▸ GOAL OF THE EXERCISE: Write down exactly what lies from the line containing "You are a GUI" to the end of the records, inclusive, and omit the pictures.
SOURCE MATERIAL: Begin
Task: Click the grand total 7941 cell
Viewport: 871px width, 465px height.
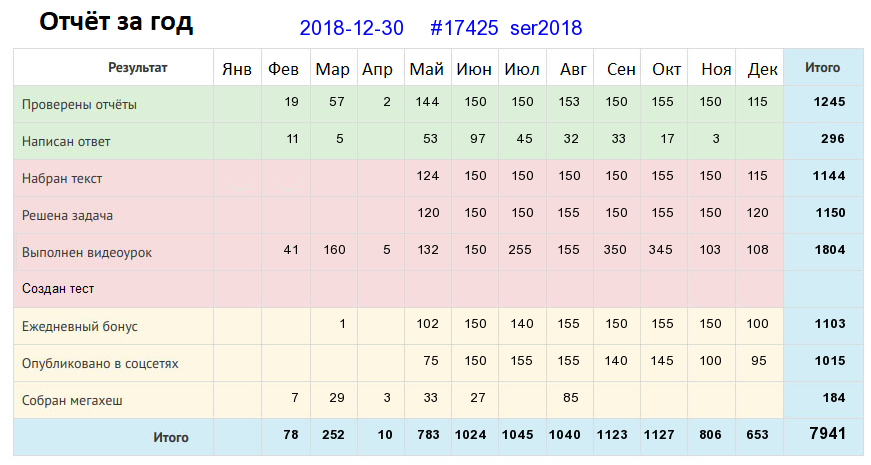Action: coord(827,433)
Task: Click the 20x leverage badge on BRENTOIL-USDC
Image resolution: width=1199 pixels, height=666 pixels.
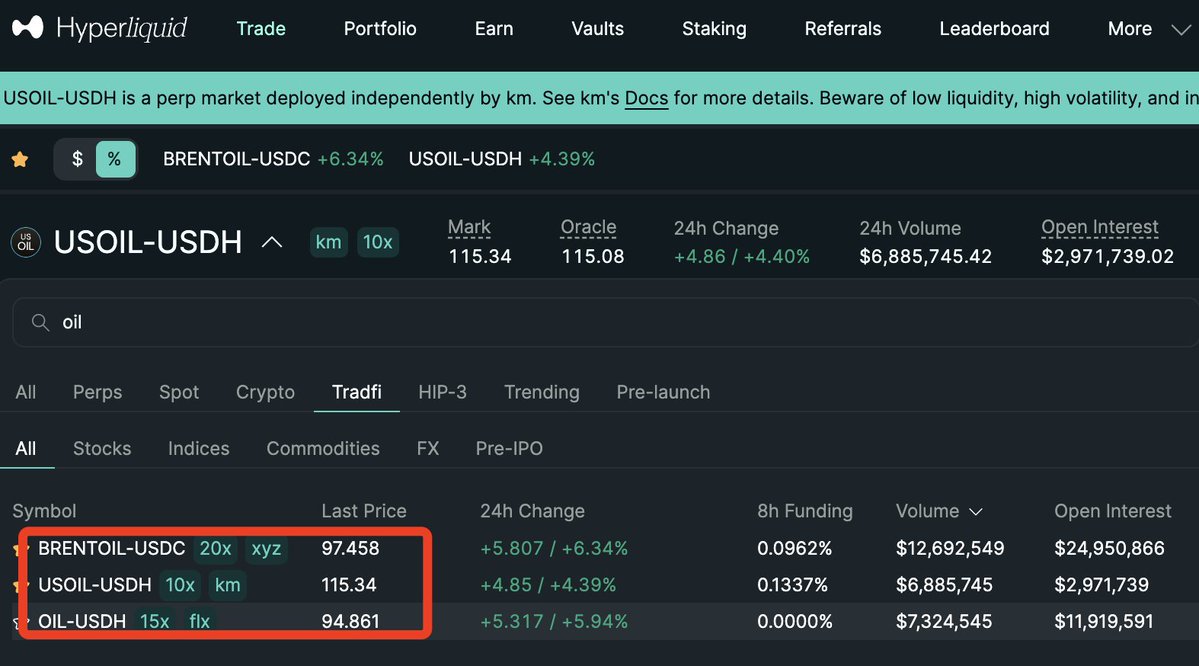Action: 215,548
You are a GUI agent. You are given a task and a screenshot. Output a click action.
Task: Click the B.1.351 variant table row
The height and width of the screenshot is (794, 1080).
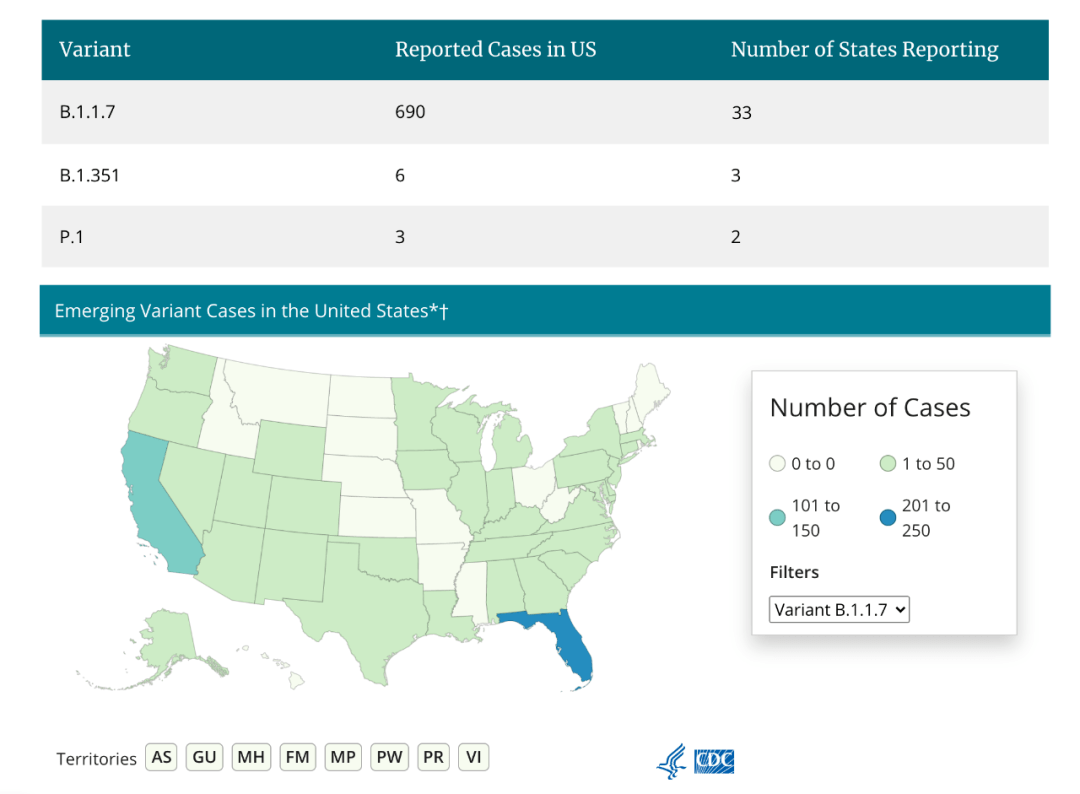click(x=545, y=175)
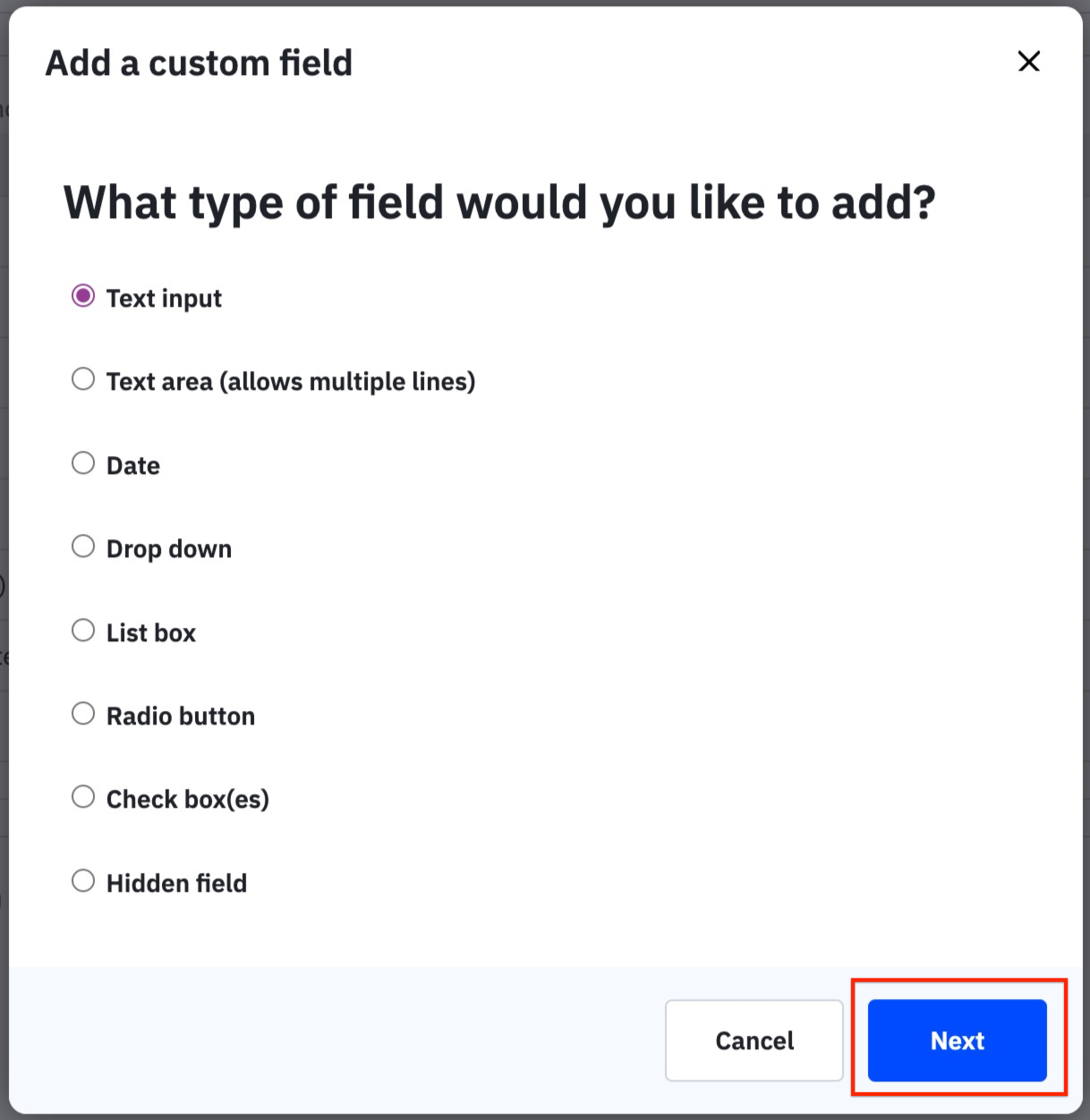
Task: Click the Drop down label text
Action: [x=168, y=548]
SOURCE MATERIAL: End
▸ RESPONSE BOX:
You are a GUI agent. You are given a task and a screenshot. Output a click action.
Task: Click the B.1.351 variant table row
The height and width of the screenshot is (794, 1080).
click(x=545, y=175)
Task: Click the Drop down label text
Action: [x=168, y=548]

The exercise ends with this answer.